There are no lights this year around town nor any signs of the season. We have moved to a country where Christmas isn’t celebrated in the same way. It’s celebrated under brightly colored canopies hung in the courtyards of the few churches that meet together, in advent candles and carols sung. It’s celebrated quietly in homes where the few Christ followers meet. As I’ve been dreaming of a white Christmas (as I longingly looked at pictures of snow from friends online, in awe because we rarely get snow this early in the year in my deep south American hometown), I’ve been given something of a gift. I’ve been given a small Christmas.

It doesn’t feel much like a gift at first. The ache for the familiar felt like it had a vice grip on my heart as others said, “Oh you’re so lucky you are escaping the commercialism that has taken over Christmas and advent.” Maybe that’s true but is it wrong to just want a peppermint mocha and some pumpkin pie to get me into the spirit? And don’t get me started on the mental hoops I jumped through explaining how Santa would still visit even though most people in our country don’t celebrate Christmas at all. I felt like I was missing something vital to give my small children in this place.

So, I don’t know who was more excited when we saw it, the kids or me. We turned a corner in the mall and there it was, a shiny beacon of all things Christmas. There were Christmas trees and ornaments, twinkling lights. I don’t know how one tiny store in the massive shopping center caught onto the holiday but I’m grateful it did. We returned home with a tiny tree in tow, sparse but ours. A little piece of magic, a place to sit and read the story of Jesus’ birth on Christmas morning. A little piece of home.

I hoped it felt to them like Christmas morning opening the little box that made it 8000 miles and packed away in a suitcase for months. A couple small manger scenes and ornaments emerged, some coloring pages for the kids. My husband commented that we didn’t have a tree topper and I ran to my son’s backpack. He had just decorated a paper star for his international school’s Christmas program. I taped it to the top of the tree, it’s blue glitter glinting in the lights. One tiny corner of our flat looked like Christmas had arrived. I wondered if the kids felt sad that there wasn’t more as I whispered a prayer of thanks for this much.

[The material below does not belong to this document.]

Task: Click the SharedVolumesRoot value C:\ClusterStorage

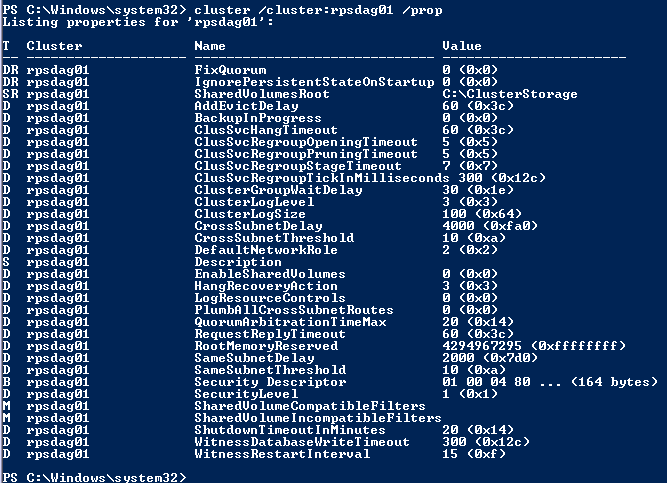Action: click(x=509, y=95)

A few minutes later my daughter sauntered in with an excited look on her face that tells me, “I have an idea.” She laid out her detailed plan for secret Santa where each of us would draw a name and we’d buy a present for the person whose name we’d drawn. She had our names already written on little scraps of paper. When I returned to the living room to clean up after tucking them in, I found another paper she’d been working on. I sunk to the floor as I read, “Things I might get my parents for Christmas” and on the list were items like “No complaining” and “Help around the house.”

I felt like the grinch in that moment, who needed a little child to remind him that Christmas doesn’t come in packages, boxes, or bags. It had come and I hadn’t noticed it. So like the stubborn child I tend to be, I am taking the gift I didn’t ask for but needed all along. I’m taking the time to slow down and redefine what it feels like to anticipate the coming of a Savior, what it looks like to wait for Him to come in unexpected ways.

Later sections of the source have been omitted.